This can be a major obstacle, especially for small online retailers that are just starting out.
Retailers have to contend with MOQs from suppliers, which can often prevent them from getting started at all since it can be quite expensive to pay for all items upfront.
Besides, this also puts merchants at risk if they end up stuck with excess inventory that takes physical space and won’t bring in any profits.
What matters the most is to understand what MOQ means for your eCommerce business, and what you should look for before sealing the deal with a supplier.
This will enable you to boost inventory turnover, turn returns into exchanges, and ultimately cut down costs by managing your inventory and warehouses more efficiently, whether or not you’re subject to a supplier’s MOQ.
MOQ stands for minimum order quantity and represents the minimum amount of products a customer (business or consumer) must purchase for a supplier or manufacturer to fulfill their order.
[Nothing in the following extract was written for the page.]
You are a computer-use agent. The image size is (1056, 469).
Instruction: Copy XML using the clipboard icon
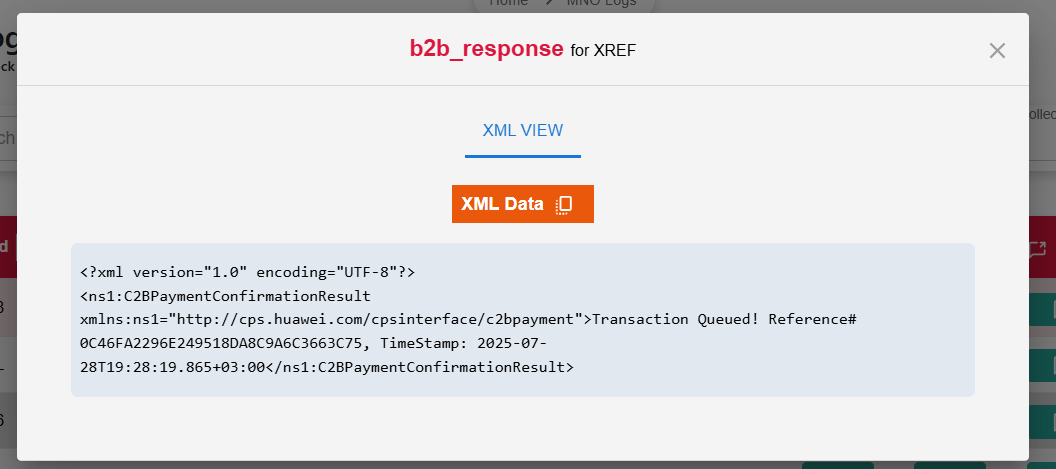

MOQ can be measured either per unit or per price value, whichever best helps achieve the target gross profit margin.
To put it simply, MOQ is the minimum number of units a customer must purchase in order for a business (manufacturer or wholesaler) to fill their order. For example, a supplier selling a product priced at $100 might require a minimum order quantity of either 100 units or $10,000.
The minimum order quantity is essential for suppliers because it sets the limit on how few products they can sell and still make a profit. If manufacturers set a low minimum order quantity, they might not be able to cover production costs and even shipping costs.
For instance, take into account the fact that some manufacturers might only make a small profit on each product, but they make up for it by selling large quantities.
For them, the MOQ is often based on the actual size of the factory and the minimum quantity that can be produced in a single production run. For suppliers, setting MOQs often means an improved cash flow, lower inventory costs, and ultimately better profit margins.
Considering all these factors, manufacturers and suppliers need to decide on the MOQ that will allow them to break even and make a profit in the long run. In the end, it’s all about finding that sweet spot where they can maximize their profits while still meeting the needs of their customers.
When manufacturers and suppliers calculate MOQ for a product, they normally look at the big picture.
That means taking into account both the gross profit margins, minimum spend, and the overall production costs, including raw materials, transportation, marketing, and administrative expenses.
When it comes to setting a minimum order quantity (MOQ), manufacturers and suppliers have to strike a delicate balance. If they set a low MOQ, they might put a strain on their business and lose precious resources.
On the other hand, setting a high MOQ can bring in more profit but this also enables retailers to get the best deals when buying in bulk.
To sum it up, you can calculate the MOQ in 5 main steps:
Forecast customer demand
Establish the break-even point
Calculate all hard and soft costs
Determine the target profit margin
Settle on your MOQ
If you find it challenging to pay upfront to meet a high MOQ, one option is to seal the deal with manufacturers and wholesalers who are willing to work with smaller orders.
This can be tricky, as many manufacturers have their own requirements they need to meet to keep their business afloat and be profitable.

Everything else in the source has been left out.